Please print nothing but the lines from the one containing "Task: Check Open New Composition checkbox" to the final line below, exactly, and no pictures.

··· SOURCE DATA

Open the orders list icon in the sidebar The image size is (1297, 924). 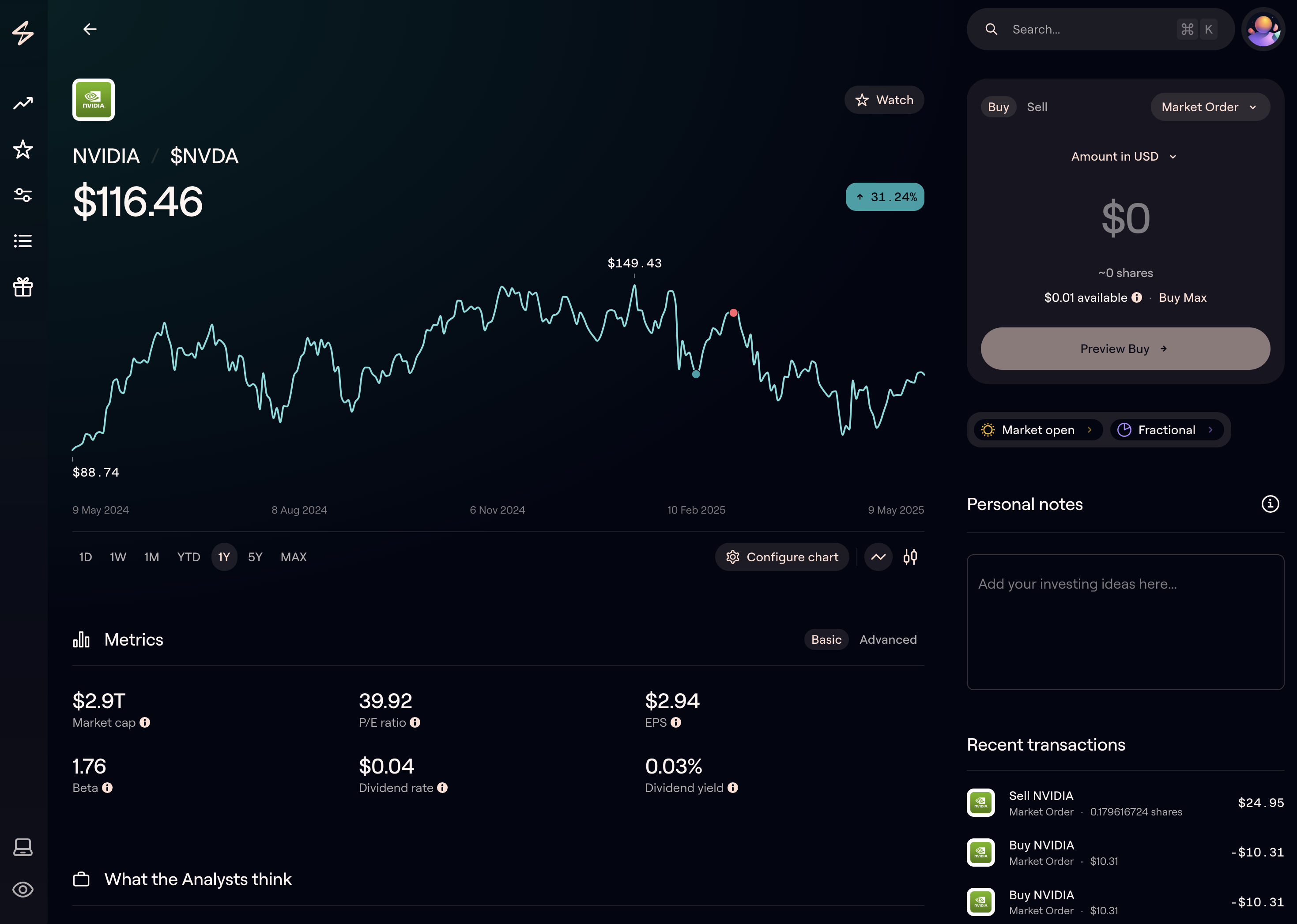(x=23, y=240)
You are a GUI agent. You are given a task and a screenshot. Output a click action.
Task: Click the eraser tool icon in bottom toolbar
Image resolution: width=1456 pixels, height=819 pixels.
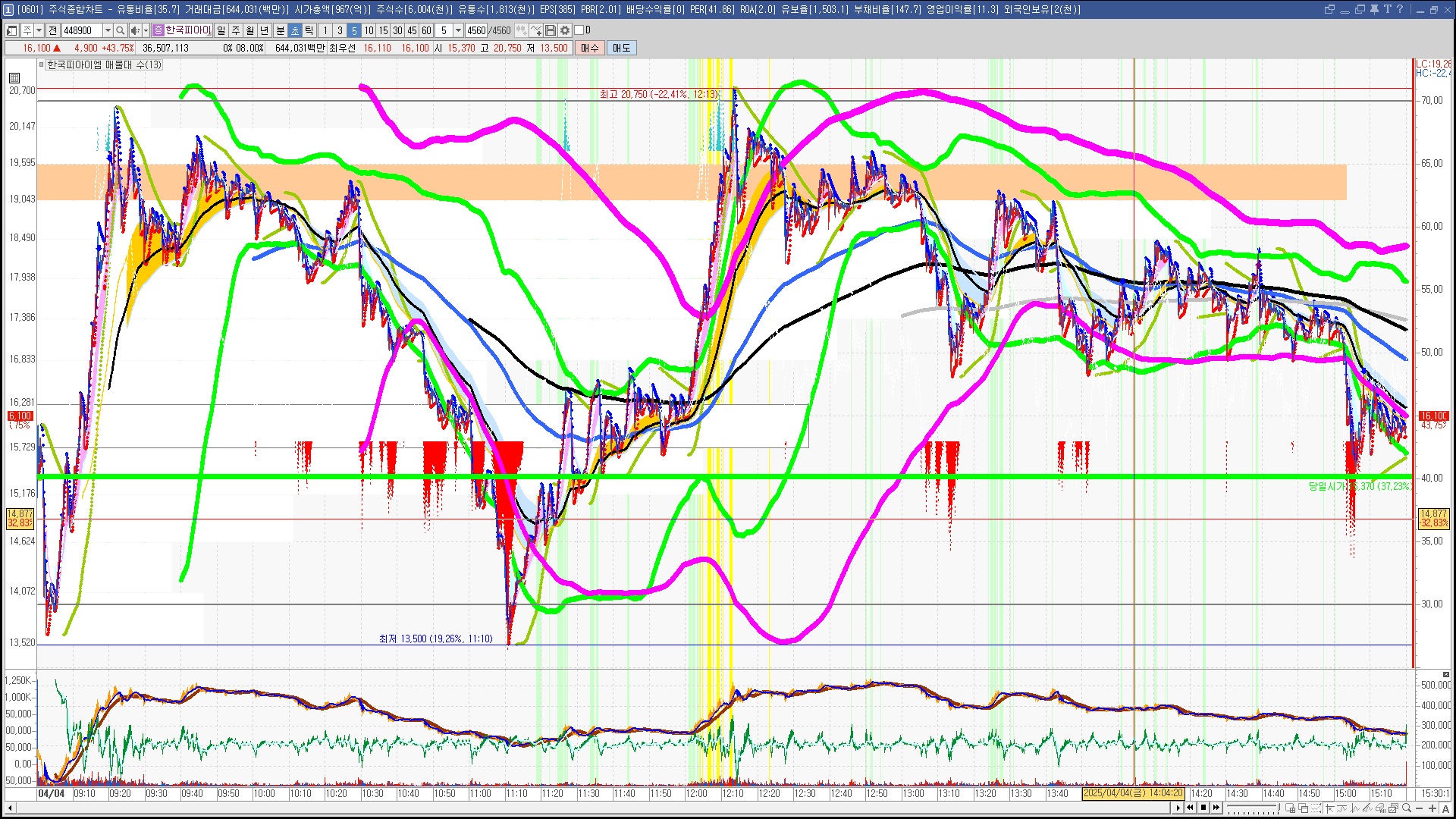[1380, 808]
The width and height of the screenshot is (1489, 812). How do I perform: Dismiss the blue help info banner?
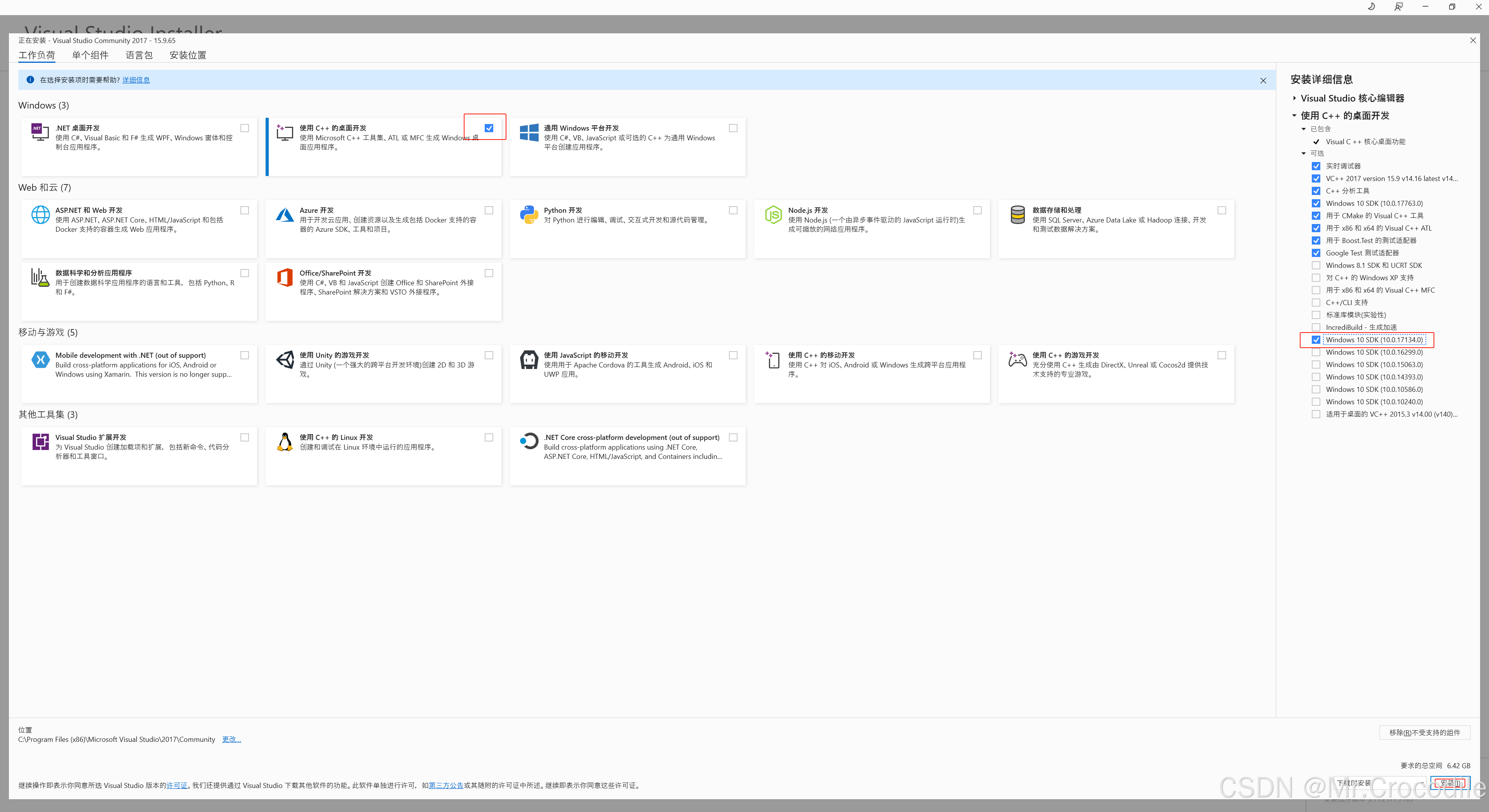pos(1263,80)
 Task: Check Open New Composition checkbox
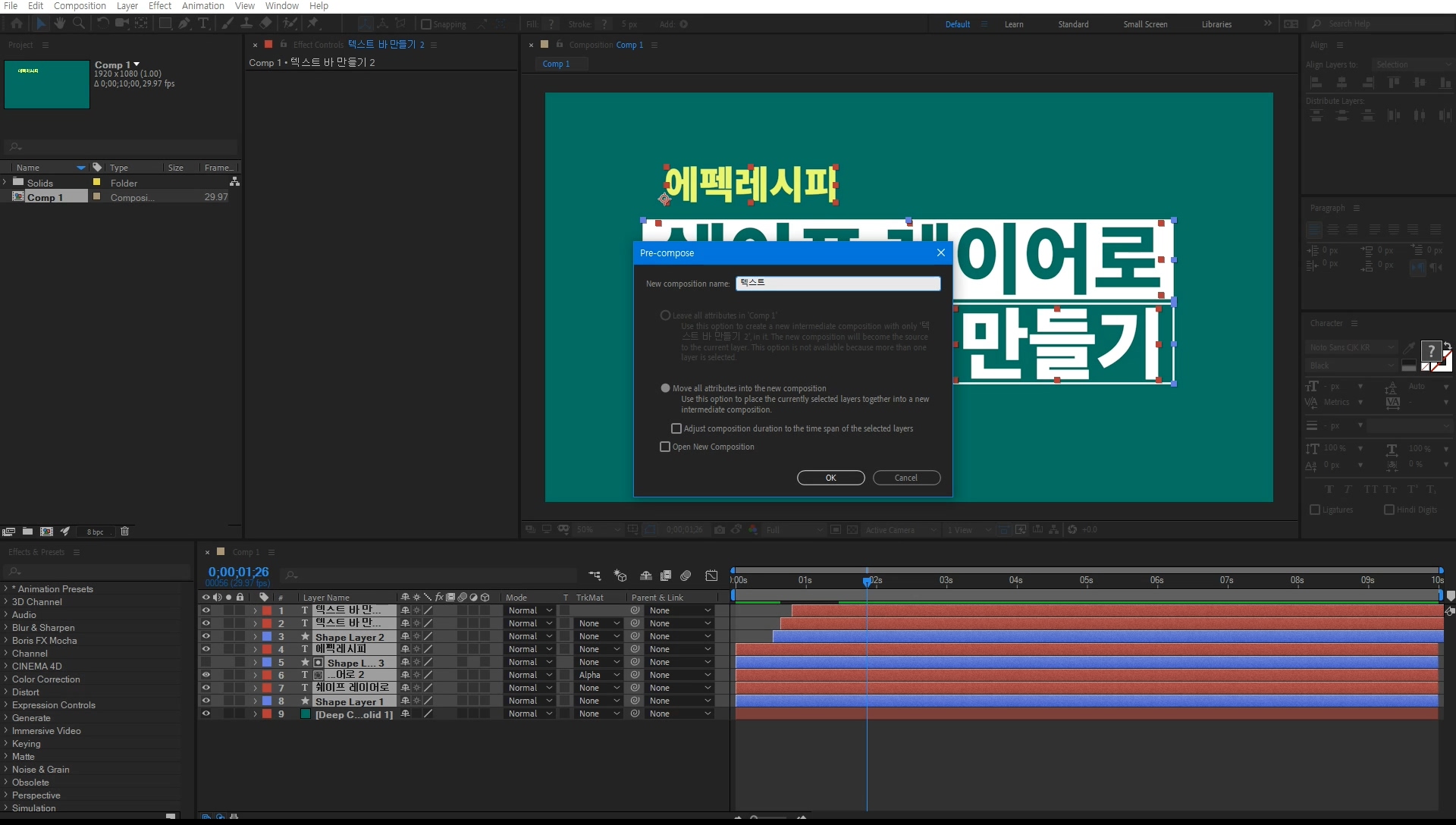[665, 447]
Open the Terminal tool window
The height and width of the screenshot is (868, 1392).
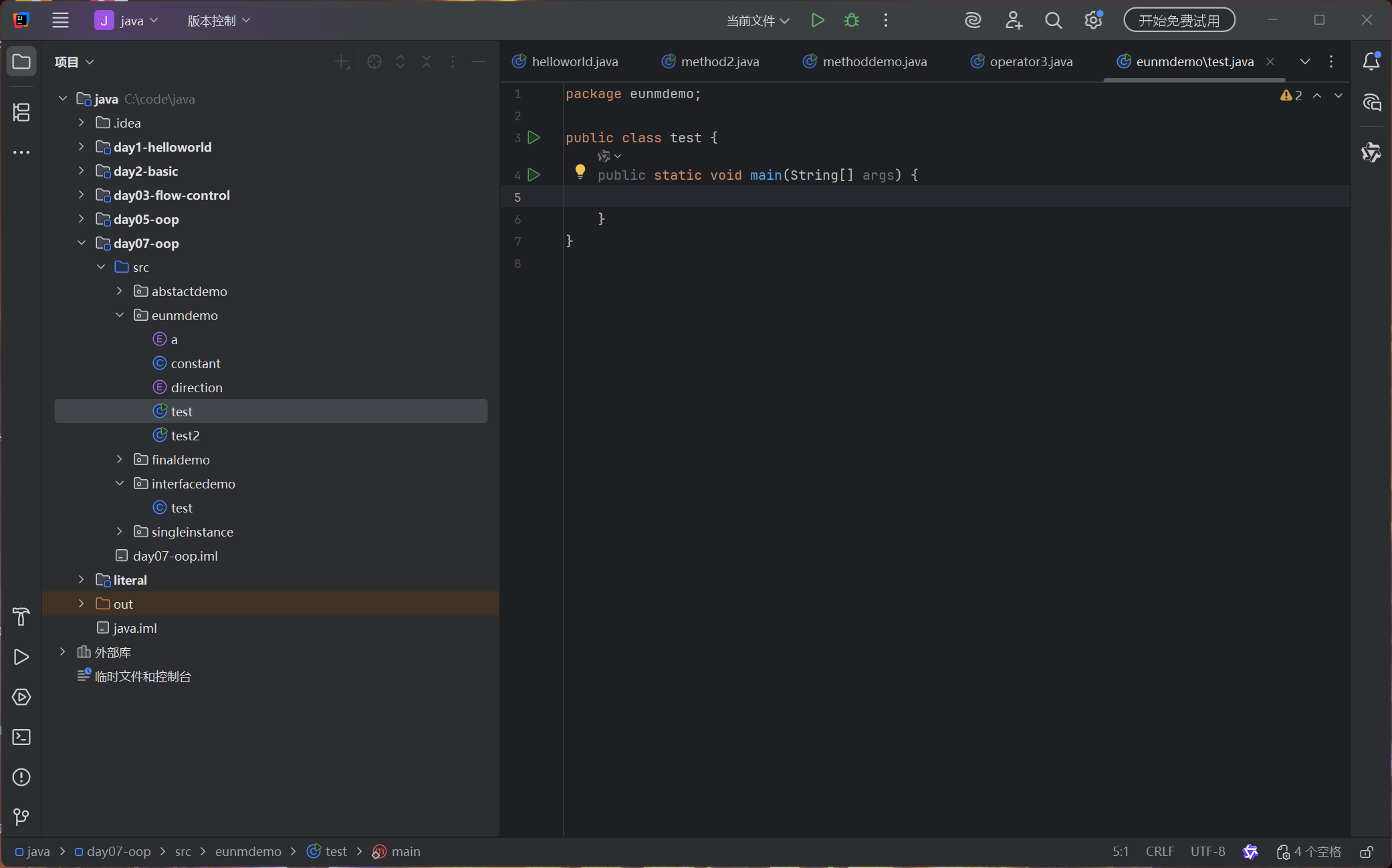click(x=21, y=737)
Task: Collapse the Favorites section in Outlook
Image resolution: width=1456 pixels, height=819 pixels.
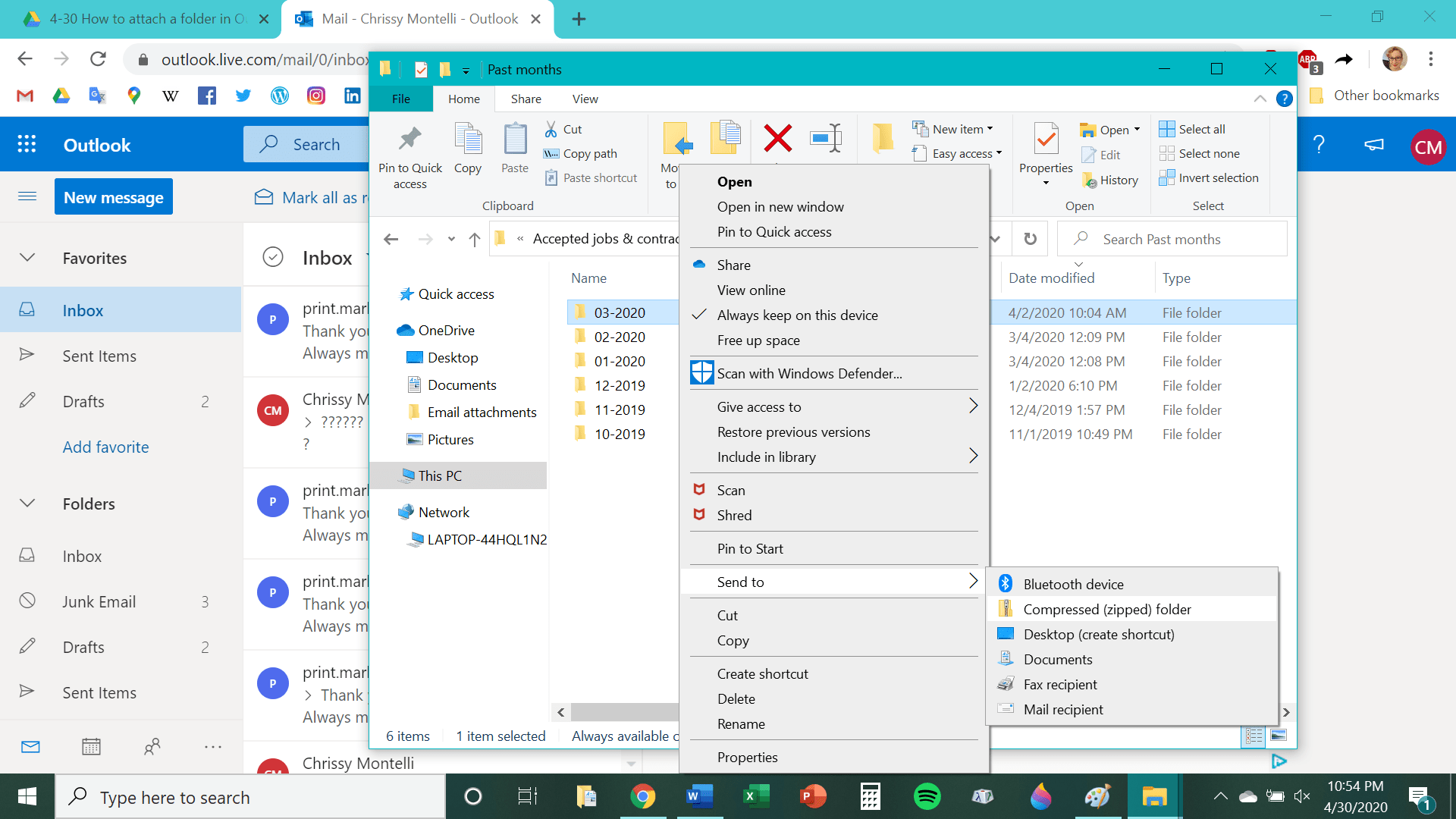Action: tap(27, 258)
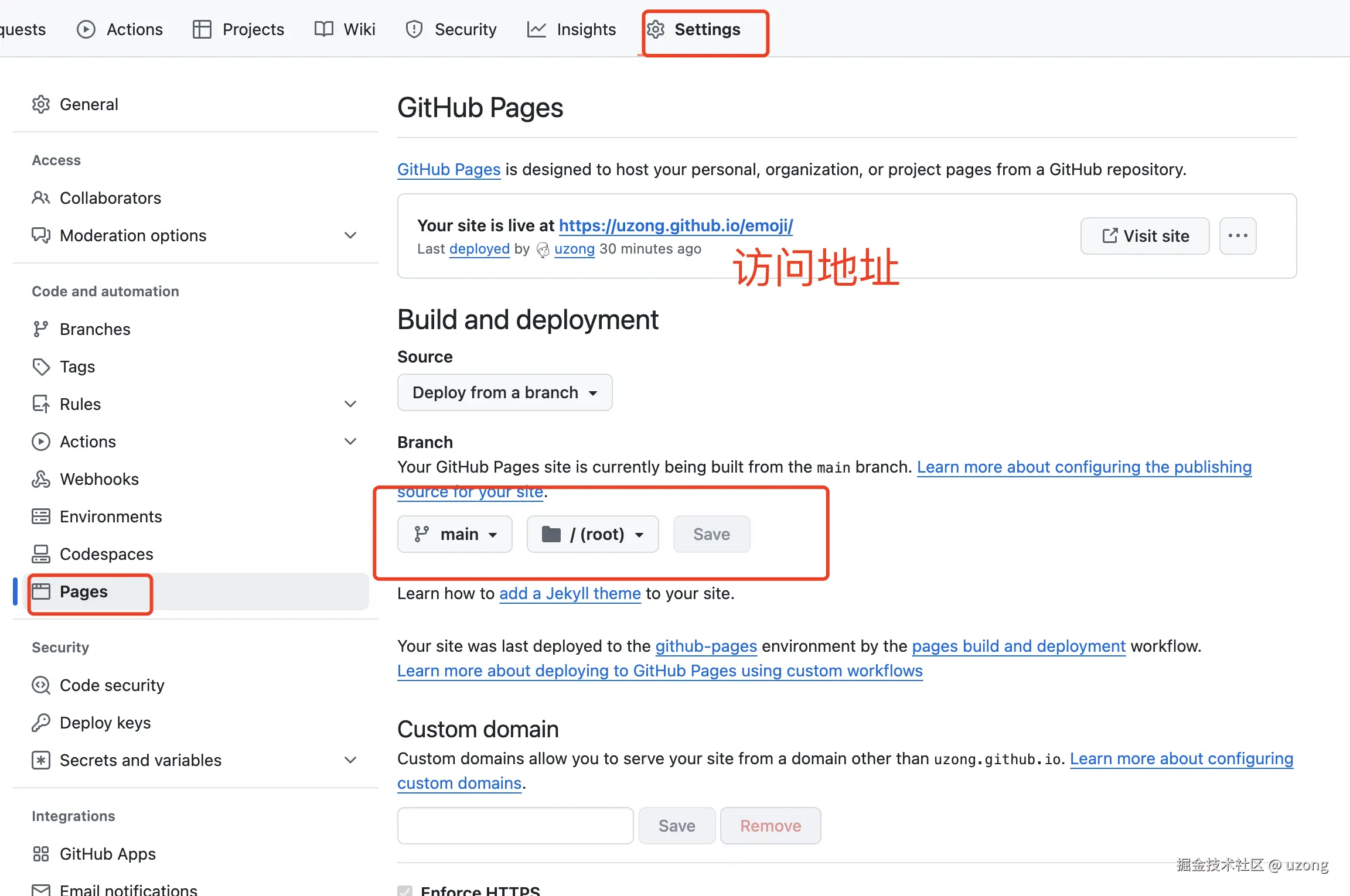Open the / (root) folder dropdown
Image resolution: width=1350 pixels, height=896 pixels.
coord(592,534)
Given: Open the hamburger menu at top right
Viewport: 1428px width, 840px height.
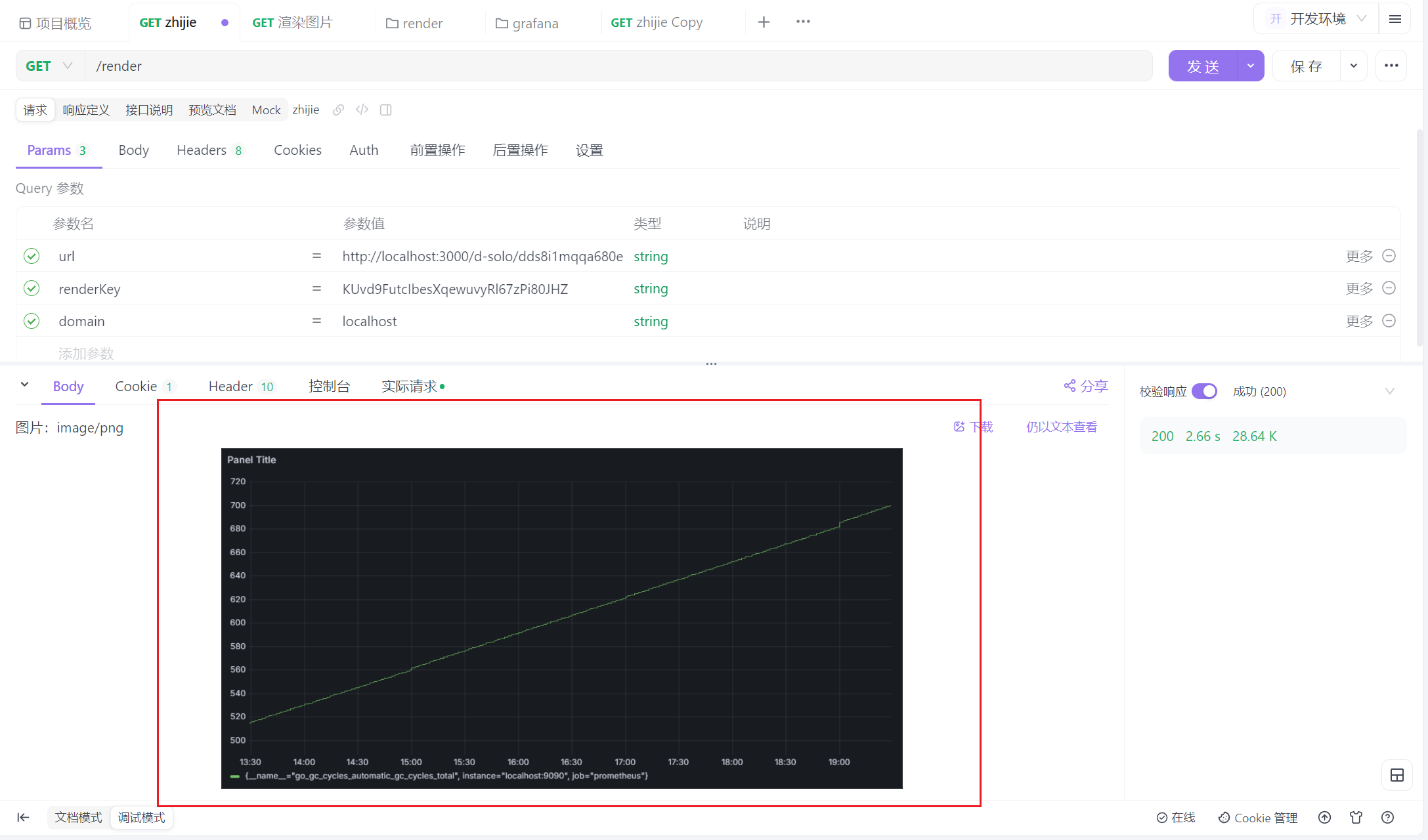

······

# YOUR RESPONSE:
 Task: Check Open New Composition checkbox
[665, 447]
Open the Terminal tool window
The height and width of the screenshot is (868, 1392).
click(x=21, y=737)
Task: Collapse the Favorites section in Outlook
Image resolution: width=1456 pixels, height=819 pixels.
Action: tap(27, 258)
Open the / (root) folder dropdown
Image resolution: width=1350 pixels, height=896 pixels.
coord(592,534)
Given: Open the hamburger menu at top right
Viewport: 1428px width, 840px height.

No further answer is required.